Court Opinion

ID: 9461645
Source: CourtListenerOpinion
Date Created: 2023-08-04 22:20:24.219979+00
Date Added: 2024-06-11T17:37:11.250093
License: Public Domain

THORNBERRY, Circuit Judge
(specially concurring):
I am satisfied that the “crashworthiness” charge was not in error, and I join in the narrow conclusion reached by the majority that judgment for the defendant is correct on the basis of counsel’s waiver. I have serious reservations about the assumption of risk portion of the majority opinion and its apparent assumption that the evidence justified some kind of charge on that defense. Nevertheless, plaintiff well knew that the trial judge intended to submit the case to the jury upon a general charge and general verdict. Indeed, plaintiff tendered that form of submission. At the charge conference, plaintiff seems to have abandoned his earlier motion for an instructed verdict, which was grounded on the argument that the record contained no substantial evidence of knowledge on his part concerning the cab’s dangerous propensity literally to shear and collapse upon an occupant at low speed impact. Was this propensity so obvious that the jury was- entitled to charge plaintiff, a man whose education stopped at the eighth grade, with the requisite awareness of the risk, see item Two of the trial court’s charge on assumed risk quoted, in Judge Gee’s opinion, supra, p. 637, simply on the basis of his experience as a driver of this type of truck and his general familiarity with heavy vehicles? The trial court thought so in overruling plaintiff’s motion for instructed verdict. The defendant apparently thinks so, for it makes no effort to refute plaintiff’s no evidence point on appeal. For me the problem is most difficult. See Restatement (Second), Torts § 402A, comments g and i; cf. Williams v. Brasea, Inc., 5 Cir. 1974, 497 F.2d 67, 78-79, on rehearing 5 Cir. 1975, No. 72-3623 at slip p. 5688.
But it demands no further discussion in this case, for the plaintiff neither asserted the point by way of objection to the charge, nor did he ask that the trial court submit the case upon special interrogatories.1 In a motion for new trial, the plaintiff assigned as error the overruling of his motion for instructed verdict. On appeal, he continues to request a new trial on that basis as well as others. Yet, in view of plaintiff’s willingness to take his chances with the jury on a general submission, his ambivalence and vagueness below with respect to the charge (see F.R.Civ.P. 51), and the not-insubstantial possibility that the jury simply failed to find the cab unreasonably defective, thus pretermitting assumption of risk as the critical issue, I am constrained to resolve my doubts in favor of the judgment, and to conserve my sympathy. If this court is wrong on the substantive law, the Kentucky courts may freely say so. Furthermore, my reservations as to the Kentucky law sug*641gested by the majority may ultimately prove not well taken.2 The judgment is correct, however, on independent procedural grounds, and on that basis I concur.

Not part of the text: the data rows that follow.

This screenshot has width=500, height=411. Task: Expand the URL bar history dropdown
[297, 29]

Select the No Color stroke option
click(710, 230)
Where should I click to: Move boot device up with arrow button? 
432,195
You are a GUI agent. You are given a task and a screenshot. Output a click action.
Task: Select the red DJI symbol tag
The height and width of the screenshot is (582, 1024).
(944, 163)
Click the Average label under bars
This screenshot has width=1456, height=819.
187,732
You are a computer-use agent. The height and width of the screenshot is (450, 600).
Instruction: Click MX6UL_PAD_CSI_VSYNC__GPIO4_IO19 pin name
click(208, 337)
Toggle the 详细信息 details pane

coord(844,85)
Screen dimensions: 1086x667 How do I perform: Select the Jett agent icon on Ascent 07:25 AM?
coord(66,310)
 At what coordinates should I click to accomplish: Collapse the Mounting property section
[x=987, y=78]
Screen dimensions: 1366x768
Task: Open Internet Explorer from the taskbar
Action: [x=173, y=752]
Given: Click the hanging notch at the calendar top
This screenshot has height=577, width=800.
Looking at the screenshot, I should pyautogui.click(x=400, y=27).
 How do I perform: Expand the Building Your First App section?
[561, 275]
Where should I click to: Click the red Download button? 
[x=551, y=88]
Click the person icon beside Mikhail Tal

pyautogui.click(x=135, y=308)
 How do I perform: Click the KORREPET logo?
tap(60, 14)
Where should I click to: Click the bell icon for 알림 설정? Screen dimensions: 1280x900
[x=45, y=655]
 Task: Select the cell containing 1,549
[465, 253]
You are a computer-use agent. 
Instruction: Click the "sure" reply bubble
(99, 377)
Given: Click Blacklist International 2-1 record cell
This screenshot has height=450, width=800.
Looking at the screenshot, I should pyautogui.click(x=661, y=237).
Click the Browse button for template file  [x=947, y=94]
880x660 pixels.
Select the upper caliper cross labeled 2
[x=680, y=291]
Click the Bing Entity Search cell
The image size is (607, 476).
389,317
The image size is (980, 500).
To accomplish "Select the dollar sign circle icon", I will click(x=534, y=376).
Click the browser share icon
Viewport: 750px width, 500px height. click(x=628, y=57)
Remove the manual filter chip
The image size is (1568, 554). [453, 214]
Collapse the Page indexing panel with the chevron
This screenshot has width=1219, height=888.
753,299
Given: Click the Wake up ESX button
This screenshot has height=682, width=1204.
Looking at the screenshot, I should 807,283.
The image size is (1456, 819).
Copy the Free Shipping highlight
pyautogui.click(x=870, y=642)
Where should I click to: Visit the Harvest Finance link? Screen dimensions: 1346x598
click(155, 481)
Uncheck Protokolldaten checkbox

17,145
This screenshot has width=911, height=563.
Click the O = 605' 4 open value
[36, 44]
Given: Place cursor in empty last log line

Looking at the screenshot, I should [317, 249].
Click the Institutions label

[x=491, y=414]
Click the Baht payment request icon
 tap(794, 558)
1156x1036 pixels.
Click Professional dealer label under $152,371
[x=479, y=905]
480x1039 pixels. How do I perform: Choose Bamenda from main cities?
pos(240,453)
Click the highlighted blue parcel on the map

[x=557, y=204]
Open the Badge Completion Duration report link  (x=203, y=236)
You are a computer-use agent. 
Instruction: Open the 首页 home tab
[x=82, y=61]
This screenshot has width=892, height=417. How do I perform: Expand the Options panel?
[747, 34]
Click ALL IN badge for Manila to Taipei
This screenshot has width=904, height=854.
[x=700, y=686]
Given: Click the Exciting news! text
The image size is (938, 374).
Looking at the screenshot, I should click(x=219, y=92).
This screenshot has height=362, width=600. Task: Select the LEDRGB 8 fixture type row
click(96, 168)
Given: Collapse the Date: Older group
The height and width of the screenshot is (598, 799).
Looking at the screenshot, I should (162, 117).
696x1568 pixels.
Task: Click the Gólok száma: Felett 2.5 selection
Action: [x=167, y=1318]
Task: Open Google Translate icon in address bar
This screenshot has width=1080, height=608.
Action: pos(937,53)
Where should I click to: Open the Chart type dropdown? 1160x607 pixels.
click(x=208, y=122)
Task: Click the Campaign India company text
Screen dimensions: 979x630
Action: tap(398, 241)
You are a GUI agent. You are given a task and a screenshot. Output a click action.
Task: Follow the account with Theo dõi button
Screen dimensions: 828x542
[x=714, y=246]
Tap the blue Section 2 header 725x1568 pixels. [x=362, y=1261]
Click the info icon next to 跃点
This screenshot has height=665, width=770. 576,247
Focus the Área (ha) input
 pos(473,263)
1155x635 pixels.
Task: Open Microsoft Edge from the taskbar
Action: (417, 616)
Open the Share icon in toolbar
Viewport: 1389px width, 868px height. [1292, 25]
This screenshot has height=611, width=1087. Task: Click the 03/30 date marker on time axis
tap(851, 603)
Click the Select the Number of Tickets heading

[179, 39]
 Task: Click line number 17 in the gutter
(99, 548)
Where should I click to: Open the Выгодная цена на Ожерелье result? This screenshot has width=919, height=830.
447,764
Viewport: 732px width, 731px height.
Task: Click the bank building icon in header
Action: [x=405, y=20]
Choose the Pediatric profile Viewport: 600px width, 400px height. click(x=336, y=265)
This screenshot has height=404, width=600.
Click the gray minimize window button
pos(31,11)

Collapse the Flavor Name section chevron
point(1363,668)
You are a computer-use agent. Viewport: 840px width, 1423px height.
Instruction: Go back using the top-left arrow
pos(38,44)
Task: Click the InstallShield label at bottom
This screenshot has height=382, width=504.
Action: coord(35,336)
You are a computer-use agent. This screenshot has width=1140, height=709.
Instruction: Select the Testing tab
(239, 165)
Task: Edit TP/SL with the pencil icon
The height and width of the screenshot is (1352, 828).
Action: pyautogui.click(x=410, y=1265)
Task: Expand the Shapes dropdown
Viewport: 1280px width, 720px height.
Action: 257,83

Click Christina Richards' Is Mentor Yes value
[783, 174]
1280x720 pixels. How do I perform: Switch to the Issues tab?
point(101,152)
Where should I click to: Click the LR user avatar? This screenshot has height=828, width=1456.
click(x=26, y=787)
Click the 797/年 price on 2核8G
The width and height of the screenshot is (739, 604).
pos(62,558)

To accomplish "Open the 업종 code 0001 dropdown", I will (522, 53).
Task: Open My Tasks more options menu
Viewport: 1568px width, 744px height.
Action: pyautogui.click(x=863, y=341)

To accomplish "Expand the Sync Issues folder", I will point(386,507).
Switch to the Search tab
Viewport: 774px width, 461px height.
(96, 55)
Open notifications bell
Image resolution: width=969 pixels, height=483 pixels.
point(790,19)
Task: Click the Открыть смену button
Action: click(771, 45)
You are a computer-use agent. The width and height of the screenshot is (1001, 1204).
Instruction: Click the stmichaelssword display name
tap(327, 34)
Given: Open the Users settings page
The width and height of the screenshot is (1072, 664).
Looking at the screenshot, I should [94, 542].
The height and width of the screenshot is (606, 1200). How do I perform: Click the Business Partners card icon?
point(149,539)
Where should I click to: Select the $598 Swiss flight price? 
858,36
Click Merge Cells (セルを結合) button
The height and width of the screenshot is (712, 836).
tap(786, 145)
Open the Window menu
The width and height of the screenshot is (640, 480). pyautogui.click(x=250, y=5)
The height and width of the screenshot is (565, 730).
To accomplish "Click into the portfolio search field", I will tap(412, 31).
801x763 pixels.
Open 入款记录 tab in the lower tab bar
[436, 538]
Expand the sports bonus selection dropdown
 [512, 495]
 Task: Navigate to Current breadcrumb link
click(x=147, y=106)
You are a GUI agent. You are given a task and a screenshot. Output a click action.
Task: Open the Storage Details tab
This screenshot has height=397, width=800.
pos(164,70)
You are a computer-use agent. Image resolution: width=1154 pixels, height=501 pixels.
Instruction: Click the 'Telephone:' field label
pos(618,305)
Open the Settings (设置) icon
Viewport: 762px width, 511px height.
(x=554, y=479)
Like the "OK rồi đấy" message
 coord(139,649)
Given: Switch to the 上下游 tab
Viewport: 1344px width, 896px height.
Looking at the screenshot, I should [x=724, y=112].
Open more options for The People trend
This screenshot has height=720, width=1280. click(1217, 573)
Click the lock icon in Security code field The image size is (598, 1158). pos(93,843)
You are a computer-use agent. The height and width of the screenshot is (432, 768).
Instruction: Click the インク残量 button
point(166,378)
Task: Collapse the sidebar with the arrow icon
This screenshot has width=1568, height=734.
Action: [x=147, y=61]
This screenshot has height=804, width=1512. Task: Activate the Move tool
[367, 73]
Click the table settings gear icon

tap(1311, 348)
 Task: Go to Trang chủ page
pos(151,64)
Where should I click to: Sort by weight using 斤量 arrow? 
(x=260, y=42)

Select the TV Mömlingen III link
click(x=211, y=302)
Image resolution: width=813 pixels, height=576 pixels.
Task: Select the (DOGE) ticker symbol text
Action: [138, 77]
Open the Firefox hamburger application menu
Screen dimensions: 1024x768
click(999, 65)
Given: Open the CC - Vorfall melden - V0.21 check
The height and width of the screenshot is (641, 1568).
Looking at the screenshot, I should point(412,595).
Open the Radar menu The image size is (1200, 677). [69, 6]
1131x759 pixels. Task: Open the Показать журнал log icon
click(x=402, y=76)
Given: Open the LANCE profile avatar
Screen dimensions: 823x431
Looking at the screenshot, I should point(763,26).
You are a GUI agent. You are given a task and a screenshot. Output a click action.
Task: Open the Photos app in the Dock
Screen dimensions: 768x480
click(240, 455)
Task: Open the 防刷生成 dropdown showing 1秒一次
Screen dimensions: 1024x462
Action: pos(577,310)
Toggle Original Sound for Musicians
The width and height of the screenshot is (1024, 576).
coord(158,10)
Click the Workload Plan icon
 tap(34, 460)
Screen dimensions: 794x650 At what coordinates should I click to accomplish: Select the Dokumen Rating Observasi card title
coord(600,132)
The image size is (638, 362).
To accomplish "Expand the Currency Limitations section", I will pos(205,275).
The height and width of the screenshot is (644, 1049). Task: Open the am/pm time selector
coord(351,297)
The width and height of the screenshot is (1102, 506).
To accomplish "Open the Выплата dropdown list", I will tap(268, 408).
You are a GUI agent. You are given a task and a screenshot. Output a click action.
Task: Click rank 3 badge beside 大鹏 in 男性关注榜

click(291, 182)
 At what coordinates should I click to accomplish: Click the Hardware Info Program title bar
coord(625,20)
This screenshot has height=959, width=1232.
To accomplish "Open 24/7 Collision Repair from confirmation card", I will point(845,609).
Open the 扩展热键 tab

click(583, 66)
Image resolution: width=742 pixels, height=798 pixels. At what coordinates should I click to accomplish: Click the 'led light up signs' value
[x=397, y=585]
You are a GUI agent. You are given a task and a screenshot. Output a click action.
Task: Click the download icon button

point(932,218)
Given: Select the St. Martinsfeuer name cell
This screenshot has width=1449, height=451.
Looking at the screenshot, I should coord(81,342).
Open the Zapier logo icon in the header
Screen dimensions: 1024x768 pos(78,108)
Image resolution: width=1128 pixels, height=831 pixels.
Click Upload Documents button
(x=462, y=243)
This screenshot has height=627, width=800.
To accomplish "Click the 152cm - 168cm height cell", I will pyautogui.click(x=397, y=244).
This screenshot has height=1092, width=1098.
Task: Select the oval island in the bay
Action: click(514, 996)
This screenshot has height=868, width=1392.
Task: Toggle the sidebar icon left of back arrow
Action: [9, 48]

. See F.R.Civ.P. 49. If plaintiff (or defendant) had requested special interrogatories, but the trial court denied such request, the ruling would have been reviewable on appeal for abuse of discretion. See Borel v. Fibreboard Paper Products Corp., 5 Cir. 1974, 493 F.2d 1076, 1100. Of course, I could not intimate any view on how the issue would be decided.

. My views on the matter of assumption of risk in products cases are generally contained in comment n to § 402A, Restatement (Second), Torts, which the Supreme Court of Texas seemingly rejected in the Henderson case, from which Judge Gee quotes in footnote 14 of his opinion, supra. The reported Kentucky opinions, discussed by Judge Gee, I find of no real aid toward resolving how that state would handle the “reasonableness” riddle in products liability assumed risk situations, i. e., whether Kentucky’s courts would relegate “reasonable” assumption of risk to the status of a last clear chance-like doctrine available to rescuers but few others.